Based on above, your use case can be solved by the following commands on local:

  1. Clone the site:

    drush -yv @site exec drush rsync sites/site-1 sites/site-2
    
  2. Upload the settings file and modify the database:

    drush rsync examples/default.settings.local.php @site:sites/site-2/settings.local.php
    drush -vy @site exec sed -i -e s/DB_NAME/real_db_name/ sites/site-2/settings.local.php
    
  3. Transfer the db between sites.

    drush -vy @site sql-sync --create-db site-1 site-2
    
  4. Enable chosen set of modules:

    drush -vy @site en module_1 module_2
    

You can create easily the drush alias for that. E.g.

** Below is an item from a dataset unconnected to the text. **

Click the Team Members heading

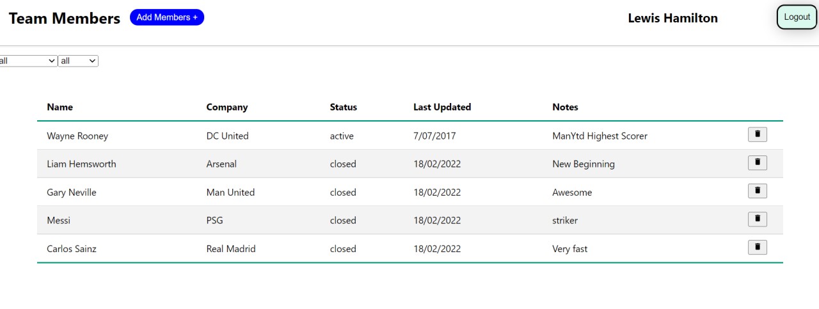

drush clone-site site-1 site-2 # Last 2 are arguments.

Eventually check how to use policy.drush.inc, so you can add your own pre-process, post-process code for any of your drush command.


Read more:

  • Using drush to synchronize and deploy sites at Drupal.org
  • Use Drush to Sync Your Drupal Installations Between Multiple Environments at Acquia
  • How to Migrate and Sync Drupal Sites with Drush at digitalocean.com
  • Drush Tip: Quickly Sync Files Between Your Environments With Rsync at soundpostmedia.com
  • Drush aliases primer for Live->Dev syncing at emspace

I would install provision.

It's the backend part of Aegir, implemented as a drush extension.

It literally contains the command you are looking for: provision-clone, which will allow you to Clone a site between platforms. In provision language, "platform" is a Drupal install. You could just clone the site within the same platform though.

You also have another option in these two commands:

  1. backup - Generates a tarball containing the sites directory, the site data configuration and the database dump.
    • This allows the tarball to act as a 'site package', which can be redeployed on other installations, or used for an upgrade.
  2. deploy - Accepts a site package (backup) as argument, and redeploys it, running the upgrade processes on it.
    • Uses hook_provision_pre_upgrade(), hook_provision_upgrade() and hook_provision_post_upgrade() hooks, and allows clean roll back if any errors occur. Will include stringent checking of module versions, and allow unit tests to be run.

You can completely skip hostmaster, the UI part of Aegir, and work with provision on it's own. Among commonly known projects, I believe this is the closest you will get to what you want.